The enclosure is defined by a low, grassed-over wall, the kind of feature that reads clearly in aerial photography but can be easy to walk past at ground level. What makes it worth pausing over is not any single remarkable detail but the density of what surrounds it: the ridge it occupies is crowded with ringforts and cashels, the whole landscape forming an extensive ancient field system that speaks to sustained, organised habitation across a considerable stretch of time.

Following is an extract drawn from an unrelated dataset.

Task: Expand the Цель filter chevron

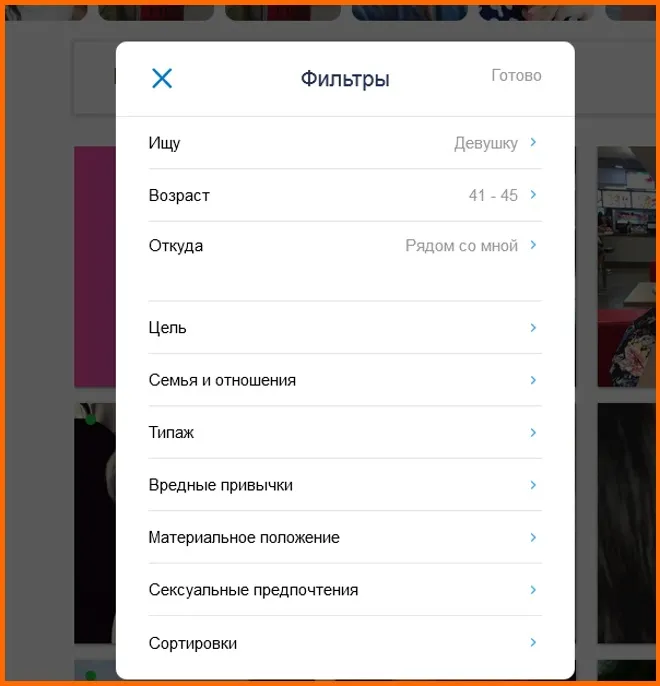Action: pos(533,327)
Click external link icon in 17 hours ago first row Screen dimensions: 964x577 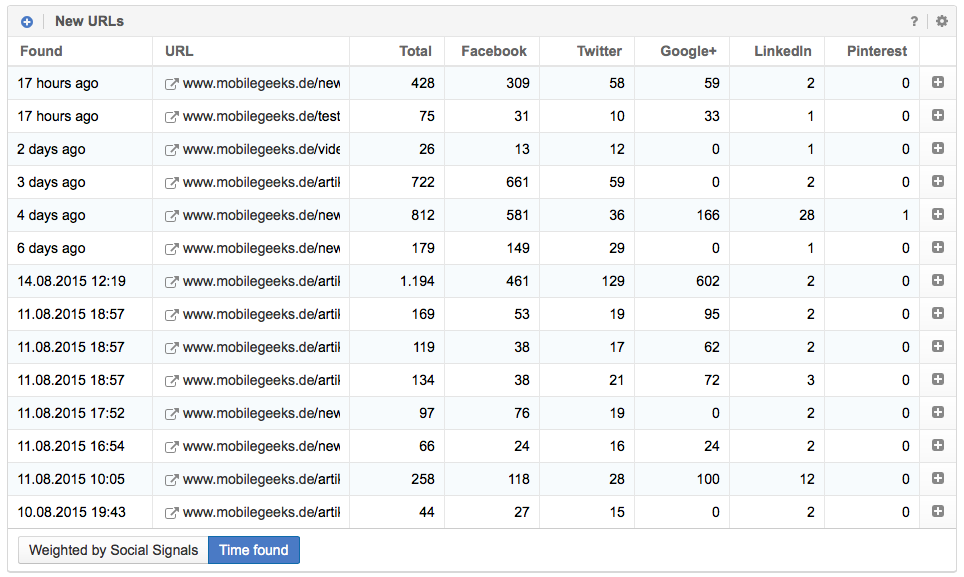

The enclosure itself is subcircular, measuring approximately 34 metres north to south and 32 metres east to west. A field wall extends westward from its western perimeter, possibly laid out at the same time as the enclosure itself, and an additional enclosed area abuts the site to the southwest, suggesting this was not a lone, isolated structure but part of a broader pattern of land management. Ringforts, which are roughly circular earthwork enclosures typically associated with early medieval farming settlements, and cashels, their stone-built equivalents, cluster along the same ridge. A subrectangular cashel lies around 86 metres to the northeast, and a hut site sits approximately 90 metres to the north-northwest. Together these features suggest a community that shaped and subdivided this hillside over generations, carving out living space and farmland on a northwest-facing slope where the ground drops away steeply.